The secret to pouring a perfect pint of draft stout, Colin told me, largely lies in "the pipes," the lines that carry the brew from the keg to the tap at bar and into the glass.
Since the pipes mainly lie in a pub's basement, that is where Colin took me. I went to the basement of Mick O'Shea's, a Charles Street pub formerly known as McGinn's. There I looked at the pipes, actually lengths of plastic tubing. I shivered as I stood in "a cold box," a refrigerated basement room that cools the kegs that feed the pipes.
The suggested serving temperature of stout is 39-45 degrees, said Colin, who has been known to stick an instant-read thermometer into his stout. While I was in the basement I also looked at the gauges on a silver tank holding a mixture of gases -- 75 percent nitrogen and 25 percent carbon dioxide. This, I learned, is the preferred propellant to send stout shooting from the basement to the bar.
O'Shea's, Colin told me, uses the mixed gas, as does Dougherty's on the edge of Bolton Hill and J. Patrick's in Locust Point. These pubs serve the stout at the right temperature and regularly have the pipes and draft spigot cleaned.
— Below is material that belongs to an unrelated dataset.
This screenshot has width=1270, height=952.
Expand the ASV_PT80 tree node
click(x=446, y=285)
These are some of the Maryland pubs that have received certificates from Colin declaring that they pour a perfect pint.
Colin has no punitive power. He cannot, for instance, order Dublin to stop supplying stout to an ill-pouring pub. He relies on persuasion. In his words, he tries to "transfer the enthusiasm" he feels about serving a proper pint. At $3 a glass and up, Guinness is expensive, or "dear," as the Irish would say -- a fact Colin notes in his pitch to pub owners. At such prices, drinkers expect perfection, he says.
The main obstacle to draft reform in Maryland, in Colin's estimation, is cramped basements. The basements of many Maryland pubs are so small that the owners don't have room to set up the proper pipelines. Lately, this problem has been compounded by the growth in popularity of draft beers, which means that more brands of beer are competing for a few pipes.
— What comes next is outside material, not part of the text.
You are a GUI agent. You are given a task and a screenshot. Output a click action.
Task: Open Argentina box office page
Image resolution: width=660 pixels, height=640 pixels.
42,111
In Ireland, Colin said, most beer is served on draft, and pubs are built with large basements, many of them designed so that a deliveryman can easily roll kegs off a truck and down to a cellar.
Some American pubs with cramped basements have set up supplemental tap systems set behind the bars. In these systems, the beer line runs from the keg, through a chest filled with ice, and then connects to a tap. The temperature variations in such a system can result in a glass of beer with too much foam, Colin said.
Finally, I saw the correct way to draw a perfect pint of stout from a barroom tap. This was demonstrated by Chuck Briedenbach, a bartender at Claddagh, a neighborhood pub in Canton that Colin and I visited after leaving O'Shea's. Chuck used a slow, two-step process that Colin referred to as "building a pint of Guinness."
Chuck began by holding the glass at a 45-degree angle. Tilting the glass, Colin told me, prevents large, unsightly bubbles called fisheyes from rising to the head of the beer. As the glass began to fill, Chuck moved it to an upright position. When the glass was about three-quarters full, he turned off the tap. The white head of the stout rose to the top of the glass. This process, Colin told me, is called cascading, and is an important part of the perfect-pint ritual.
After a one- or two-minute delay, the glass was topped off with another shot of stout. The creamy head on this perfect pint was 1/2 to 3/4 inches high, and rose slightly above the top of the glass.
As a fancy touch, a bartender might "draw" the image of shamrock in the head by using a thin stream of stout from the tap.